While this black-box approach is not a one-size-fits-all solution to every problem, you may find it helpful to:

  • Start working with ML in your organization, even if you don't have enough expertise internally.
  • Verify if you can build a valuable ML model using the data you have in place. It can save you lots of time, especially in the prototyping stage by feedback without engaging lots of research work.
  • Get the baseline model along with model accuracy. You can use it as a benchmark to evaluate the manually created model's performance.
  • Build the proof-of-concept model to see the benefits and possible limitations before you invest more into the target solution.

Automated Machine Learning limitations

  • Dataset size - the dataset cannot be too big (or too small). In our case using BigQuery, the input data to AutoML models must be between 1000 and 200,000,000 rows and less than 100 GB [source]. This means you can’t use it for small data, and you’re also limited with the maximum dataset size.
  • Long training - it takes time to complete the entire workflow including feature engineering and data preprocessing. For example, to use AutoML in BigQuery, you need to set a minimum of 1 hour for the training and you can’t set a limit for the rest of the workflow steps [source].
  • Reproducibility and low control - because it’s a black-box approach, there are many intermediate steps between raw data and the final model, so a slight change in the input data may impact the final result. It may create some hard-to-debug issues with the model stability in time. If you need more control over the AutoML process, you can evaluate Tabular Workflows on Vertex AI.
  • Cost - when you know how to solve your problem with a suitable ML model, AutoML may not be the most cost-effective way to train it continuously, i.e., daily. [pricing]

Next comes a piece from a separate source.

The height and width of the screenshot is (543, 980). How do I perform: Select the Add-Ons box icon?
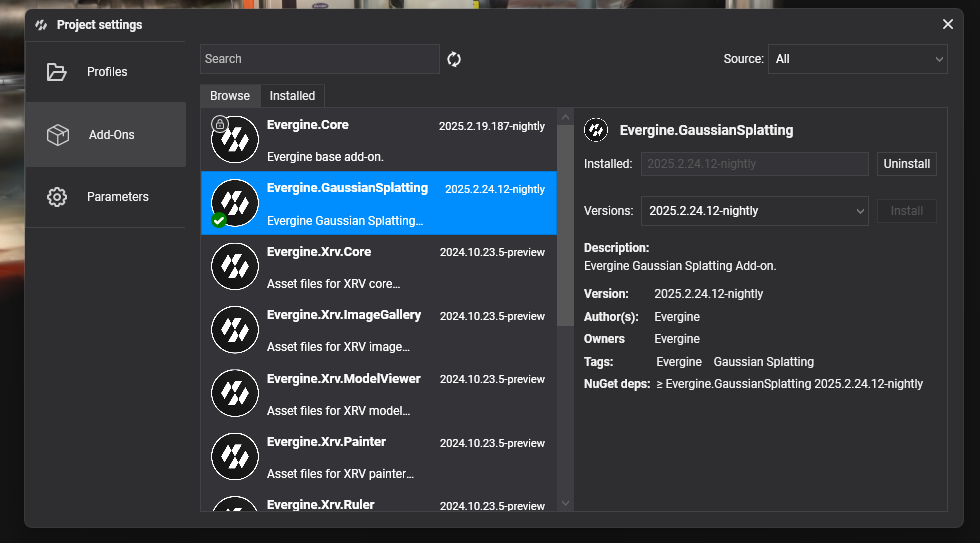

However, even with the aforementioned limits, AutoML is still a good approach to start your journey with Machine Learning and check if it’s the right solution.

Our test scenario for AutoML in BigQuery

One of the most critical use cases of AutoML is supervised learning for structured data, including the features columns and the target column [source]. 

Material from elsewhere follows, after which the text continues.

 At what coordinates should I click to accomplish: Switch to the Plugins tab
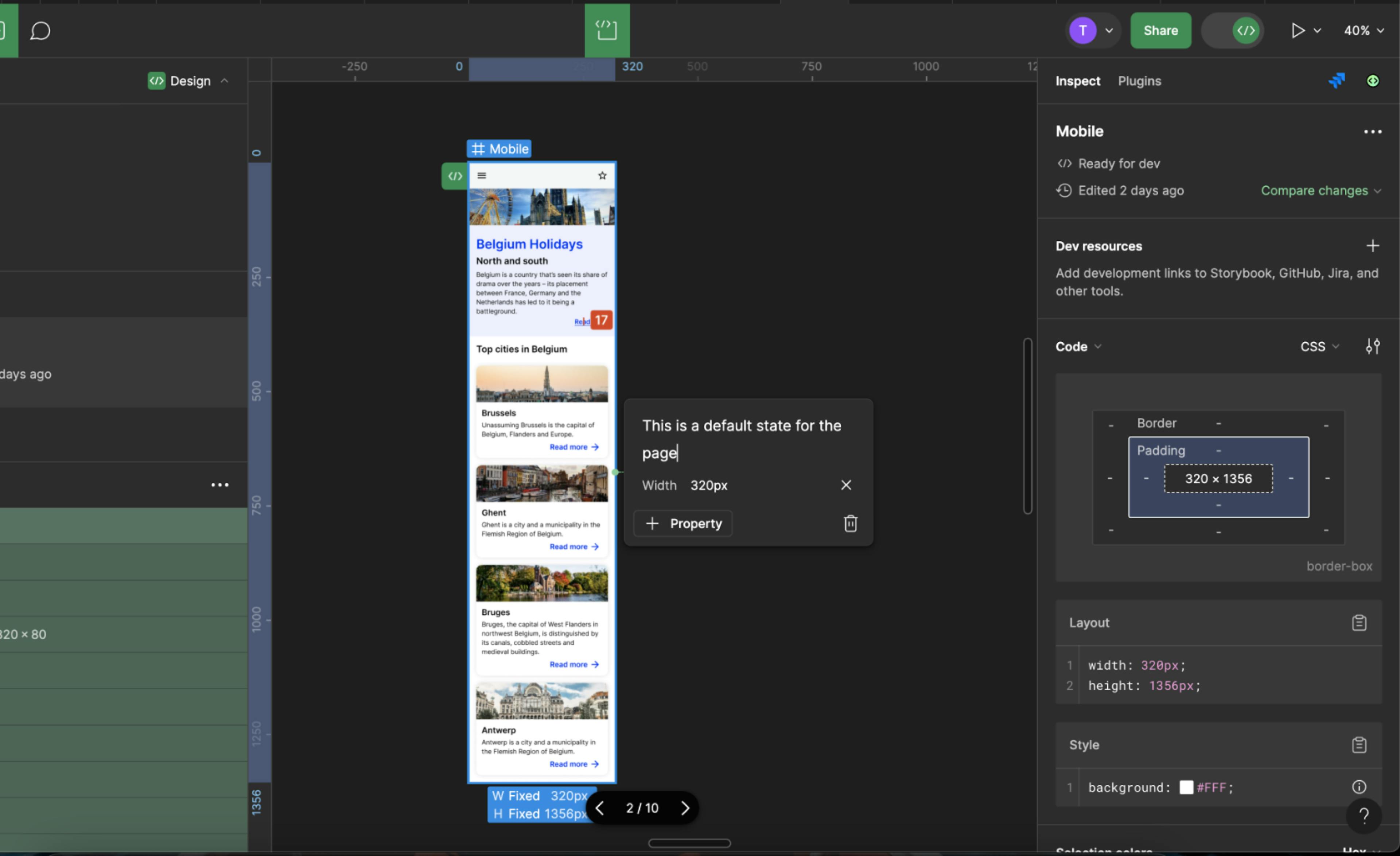tap(1139, 81)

AutoML in BigQuery offers 2 model types: AutoML Classifier for classification problems and AutoML Regressor for regression problems.

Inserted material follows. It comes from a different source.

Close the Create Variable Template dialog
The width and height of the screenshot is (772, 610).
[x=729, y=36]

In the following steps, we’ll use this scenario to demonstrate how AutoML Classifier (backed by AutoML Tables in Vertex AI) works in BigQuery. We’ll build a machine learning classification model to predict the probability of adding a product to a shopping cart by an e-commerce website user. The source dataset will be the Google Analytics 4 export to BigQuery (See: A Step-by-Step Guide to Training a Machine Learning Model using BigQueryML (BQML) - GetInData).

Data preparation

First, you need to prepare the source data (see: A Step-by-Step Guide to Training a Machine Learning Model using BigQueryML (BQML) - GetInData ) by running the following query:

1_bqml_ga4_dataset.sql 

AutoML model training

Now you can create your first AutoML model in BigQuery with the following query:

CREATE OR REPLACE MODEL
  bqmlhackathon.ga4.init_model_automl
OPTIONS(MODEL_TYPE = 'AUTOML_CLASSIFIER',
   BUDGET_HOURS = 1.0,
   INPUT_LABEL_COLS = ['addedToCart'],
   OPTIMIZATION_OBJECTIVE = 'MAXIMIZE_AU_ROC'
   )
   AS
SELECT
   *
FROM
 `bqmlhackathon.ga4.ga4_sample_ecommerce`
;

This is a minimal setup, where we only need to specify:

  • Model type to 'AUTOML_CLASSIFIER'
  • Budget hours to 1.0 (optional - 1.0 is the default value)
  • Input label columns to ['addedToCart']
  • Optimization objective to 'MAXIMIZE_AU_ROC'

That’s all you need for the first model. AutoML will do the rest of the machine learning workflow (but it takes time).

Model evaluation

When the model is ready, you can check its performance on the [Evaluation] tab. Since we’re trying to solve a classification problem, our evaluation metric will be ROC AUC (the higher value the better). Note, that it seems like the budget_hours limit breaks the training process and thus needs more time to complete.

model-ealuation
Model evaluation

AutoML compared with the other model types

In the table below, we compare standard machine learning models and AutoML models performance along with the training time. We measured the elapsed time to create a model on the same data, then measured the model performance using ROC AUC metric.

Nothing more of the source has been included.